The plan is the result of nearly two months of strenuous efforts among top diplomats from 17 countries, including regime backers Russia and Iran.
But it does not address the sharpest difference between opposition groups and the regime: the fate of President Bashar al-Assad.
Muallem's comments seemed to indicate government approval of the plan -- but with apparent preconditions.
Syria had rejected "foreign interference", and the government's negotiating team "will be ready as soon as we receive a list of the opposition delegation", he said.
On the ground, regime air raids killed 10 children among 28 civilians in the rebel-held area of Eastern Ghouta near Damascus, said a monitor.
Islamic State (IS) group jihadists meanwhile pushed further into a key eastern city in fighting that reportedly left more than two dozen loyalists dead.
- Syria awaits 'terrorist' list -
Muallem said Syria was waiting to receive a list of "terrorist organisations" that would not be allowed to participate in the talks.
The UN tasked Jordan with creating the blacklist, which was submitted Friday and apparently included IS and the Al-Qaeda-linked Al-Nusra Front.
Syria's government has systematically referred to all its opponents, including non-Islamist groups, as "terrorists".

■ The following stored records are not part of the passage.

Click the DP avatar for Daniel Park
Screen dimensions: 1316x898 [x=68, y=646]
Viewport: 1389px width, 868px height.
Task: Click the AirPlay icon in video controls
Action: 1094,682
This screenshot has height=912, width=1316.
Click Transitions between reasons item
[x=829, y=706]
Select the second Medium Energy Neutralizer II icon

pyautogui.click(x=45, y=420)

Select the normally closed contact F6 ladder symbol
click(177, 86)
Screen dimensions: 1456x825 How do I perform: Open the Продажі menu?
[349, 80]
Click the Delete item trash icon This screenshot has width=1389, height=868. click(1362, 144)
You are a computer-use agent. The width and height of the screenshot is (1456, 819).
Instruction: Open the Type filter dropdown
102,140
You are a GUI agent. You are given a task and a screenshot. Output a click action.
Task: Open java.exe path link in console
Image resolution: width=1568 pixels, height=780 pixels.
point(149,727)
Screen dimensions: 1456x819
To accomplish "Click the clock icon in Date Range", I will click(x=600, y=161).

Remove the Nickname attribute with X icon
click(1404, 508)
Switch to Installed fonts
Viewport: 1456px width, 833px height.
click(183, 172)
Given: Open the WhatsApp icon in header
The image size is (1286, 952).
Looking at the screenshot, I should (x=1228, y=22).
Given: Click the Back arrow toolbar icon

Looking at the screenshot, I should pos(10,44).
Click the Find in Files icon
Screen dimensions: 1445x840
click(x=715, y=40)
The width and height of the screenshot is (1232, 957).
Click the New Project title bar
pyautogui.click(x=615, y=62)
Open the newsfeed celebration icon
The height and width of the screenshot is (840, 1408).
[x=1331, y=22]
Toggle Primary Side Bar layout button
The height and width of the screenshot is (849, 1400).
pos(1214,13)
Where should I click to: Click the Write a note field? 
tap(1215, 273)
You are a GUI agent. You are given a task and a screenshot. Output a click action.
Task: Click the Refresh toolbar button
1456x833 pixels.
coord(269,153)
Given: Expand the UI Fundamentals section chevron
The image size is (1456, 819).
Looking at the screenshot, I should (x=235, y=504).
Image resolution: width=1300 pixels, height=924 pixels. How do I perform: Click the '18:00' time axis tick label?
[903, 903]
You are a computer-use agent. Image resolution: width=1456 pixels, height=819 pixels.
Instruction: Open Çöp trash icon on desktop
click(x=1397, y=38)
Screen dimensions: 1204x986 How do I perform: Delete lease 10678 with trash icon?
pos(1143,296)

A landmark summit in Saudi Arabia earlier this month saw armed and political branches of the opposition agree to talks with Assad's government.
An opposition delegation to future peace negotiations is expected to include the factions present in Riyadh, as well as other groups on the ground in Syria.
The UN resolution calls for talks in early January that would lead to the "establishment of an inclusive transitional governing body with full executive powers" within six months.
But Muallem referred only to an eventual "national unity government".
He said Damascus would "compose a constitutional committee to look for a new constitution with a new law of election so the parliamentary election will be held within the period of 18 months, more or less".
The UN resolution was received coolly by Syrian opposition forces, including the main group in exile, the Istanbul-based National Coalition.
Previous efforts to negotiate a political solution to the nearly five-year conflict have faltered, including the 2014 Geneva talks between the regime and opposition forces.
- IS advances in east -
It is the danger posed by IS that saw world powers redouble efforts to contain Syria's civil war, which has killed more than 250,000 people.
The extremist organisation has overrun swathes of territory across Syria, and Iraq, declaring a self-styled caliphate governed by a literal interpretation of Islamic law.
Late Wednesday, IS fighters seized another neighbourhood in the eastern city of Deir Ezzor, strengthening their position in the oil-rich province.
The operation began when three suicide bombers drove explosive-laden cars into the city's industrial neighbourhood, killing at least 11 pro-regime fighters, the Observatory said.
The ensuing "violent clashes, air strikes, and an exchange of shelling" brought the toll up to 26 government loyalists and 15 IS militants, including the suicide bombers, it said.
IS has been fighting for months to fully capture the city and its military airport.
If the city falls, it would be the second provincial capital under the extremist group's control, after Raqa in the north.
Kurdish militia and Arab rebel groups have been chipping away at IS territory near Raqa, the jihadist organisation's de facto Syrian capital.
On Thursday, an alliance of Kurdish and Arab rebels drove IS fighters back on the eastern bank of the Euphrates River in the northern province of Aleppo, its spokesman told AFP.